**Task directions:** Print out the entries exactly, and include each one.

**Records for this task:**
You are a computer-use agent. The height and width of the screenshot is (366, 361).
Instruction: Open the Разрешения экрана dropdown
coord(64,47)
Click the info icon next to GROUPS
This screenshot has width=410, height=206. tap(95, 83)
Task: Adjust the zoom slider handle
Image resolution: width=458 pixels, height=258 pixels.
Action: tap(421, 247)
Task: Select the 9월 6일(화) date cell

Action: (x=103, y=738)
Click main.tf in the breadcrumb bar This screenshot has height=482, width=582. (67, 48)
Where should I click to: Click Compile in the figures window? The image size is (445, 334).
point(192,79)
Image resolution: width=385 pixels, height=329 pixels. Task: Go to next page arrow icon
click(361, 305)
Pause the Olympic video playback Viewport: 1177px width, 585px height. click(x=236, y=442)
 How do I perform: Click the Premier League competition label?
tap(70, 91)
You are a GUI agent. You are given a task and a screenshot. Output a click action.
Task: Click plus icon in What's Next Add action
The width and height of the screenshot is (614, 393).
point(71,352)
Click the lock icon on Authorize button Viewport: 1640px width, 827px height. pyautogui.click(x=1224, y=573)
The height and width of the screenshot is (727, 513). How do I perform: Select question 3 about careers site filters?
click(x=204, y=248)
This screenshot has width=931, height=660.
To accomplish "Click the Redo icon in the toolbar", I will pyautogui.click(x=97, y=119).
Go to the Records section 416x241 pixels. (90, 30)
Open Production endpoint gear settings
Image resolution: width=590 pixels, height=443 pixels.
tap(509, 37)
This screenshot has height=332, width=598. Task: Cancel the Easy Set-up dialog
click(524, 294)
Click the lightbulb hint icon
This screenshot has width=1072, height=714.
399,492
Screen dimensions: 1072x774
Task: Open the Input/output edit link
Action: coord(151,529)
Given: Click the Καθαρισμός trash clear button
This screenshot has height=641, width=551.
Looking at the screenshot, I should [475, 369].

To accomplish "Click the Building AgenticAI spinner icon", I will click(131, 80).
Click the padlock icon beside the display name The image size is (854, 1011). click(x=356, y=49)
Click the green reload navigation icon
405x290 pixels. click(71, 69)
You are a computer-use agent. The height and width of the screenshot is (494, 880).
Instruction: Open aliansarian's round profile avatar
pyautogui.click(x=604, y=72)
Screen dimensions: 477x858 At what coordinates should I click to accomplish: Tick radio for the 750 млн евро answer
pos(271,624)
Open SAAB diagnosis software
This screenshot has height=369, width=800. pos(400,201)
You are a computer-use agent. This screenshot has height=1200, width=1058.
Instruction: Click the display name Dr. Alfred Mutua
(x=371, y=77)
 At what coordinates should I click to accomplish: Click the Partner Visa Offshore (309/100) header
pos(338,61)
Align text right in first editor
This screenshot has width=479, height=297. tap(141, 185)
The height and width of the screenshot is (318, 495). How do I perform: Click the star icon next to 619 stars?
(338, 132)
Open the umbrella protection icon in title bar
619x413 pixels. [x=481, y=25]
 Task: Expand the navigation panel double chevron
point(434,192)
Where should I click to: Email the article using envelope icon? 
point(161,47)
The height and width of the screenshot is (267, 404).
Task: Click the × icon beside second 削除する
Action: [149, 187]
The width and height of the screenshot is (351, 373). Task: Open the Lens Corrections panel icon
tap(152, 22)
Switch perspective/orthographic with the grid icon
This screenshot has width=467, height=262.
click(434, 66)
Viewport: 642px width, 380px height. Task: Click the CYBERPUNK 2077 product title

**Solution to the exercise:**
You are a computer-use agent. The height and width of the screenshot is (366, 361).
Instruction: Open the Разрешения экрана dropdown
coord(64,47)
Click the info icon next to GROUPS
This screenshot has width=410, height=206. tap(95, 83)
Task: Adjust the zoom slider handle
Image resolution: width=458 pixels, height=258 pixels.
Action: tap(421, 247)
Task: Select the 9월 6일(화) date cell

Action: (x=103, y=738)
Click main.tf in the breadcrumb bar This screenshot has height=482, width=582. (67, 48)
Where should I click to: Click Compile in the figures window? The image size is (445, 334).
point(192,79)
Image resolution: width=385 pixels, height=329 pixels. Task: Go to next page arrow icon
click(361, 305)
Pause the Olympic video playback Viewport: 1177px width, 585px height. click(x=236, y=442)
 How do I perform: Click the Premier League competition label?
tap(70, 91)
You are a GUI agent. You are given a task and a screenshot. Output a click action.
Task: Click plus icon in What's Next Add action
The width and height of the screenshot is (614, 393).
point(71,352)
Click the lock icon on Authorize button Viewport: 1640px width, 827px height. pyautogui.click(x=1224, y=573)
The height and width of the screenshot is (727, 513). How do I perform: Select question 3 about careers site filters?
click(x=204, y=248)
This screenshot has width=931, height=660.
To accomplish "Click the Redo icon in the toolbar", I will pyautogui.click(x=97, y=119).
Go to the Records section 416x241 pixels. (90, 30)
Open Production endpoint gear settings
Image resolution: width=590 pixels, height=443 pixels.
tap(509, 37)
This screenshot has height=332, width=598. Task: Cancel the Easy Set-up dialog
click(524, 294)
Click the lightbulb hint icon
This screenshot has width=1072, height=714.
399,492
Screen dimensions: 1072x774
Task: Open the Input/output edit link
Action: coord(151,529)
Given: Click the Καθαρισμός trash clear button
This screenshot has height=641, width=551.
Looking at the screenshot, I should [475, 369].

To accomplish "Click the Building AgenticAI spinner icon", I will click(131, 80).
Click the padlock icon beside the display name The image size is (854, 1011). click(x=356, y=49)
Click the green reload navigation icon
405x290 pixels. click(71, 69)
You are a computer-use agent. The height and width of the screenshot is (494, 880).
Instruction: Open aliansarian's round profile avatar
pyautogui.click(x=604, y=72)
Screen dimensions: 477x858 At what coordinates should I click to accomplish: Tick radio for the 750 млн евро answer
pos(271,624)
Open SAAB diagnosis software
This screenshot has height=369, width=800. pos(400,201)
You are a computer-use agent. This screenshot has height=1200, width=1058.
Instruction: Click the display name Dr. Alfred Mutua
(x=371, y=77)
 At what coordinates should I click to accomplish: Click the Partner Visa Offshore (309/100) header
pos(338,61)
Align text right in first editor
This screenshot has width=479, height=297. tap(141, 185)
The height and width of the screenshot is (318, 495). How do I perform: Click the star icon next to 619 stars?
(338, 132)
Open the umbrella protection icon in title bar
619x413 pixels. [x=481, y=25]
 Task: Expand the navigation panel double chevron
point(434,192)
Where should I click to: Email the article using envelope icon? 
point(161,47)
The height and width of the screenshot is (267, 404).
Task: Click the × icon beside second 削除する
Action: [149, 187]
The width and height of the screenshot is (351, 373). Task: Open the Lens Corrections panel icon
tap(152, 22)
Switch perspective/orthographic with the grid icon
This screenshot has width=467, height=262.
click(434, 66)
Viewport: 642px width, 380px height. Task: Click the CYBERPUNK 2077 product title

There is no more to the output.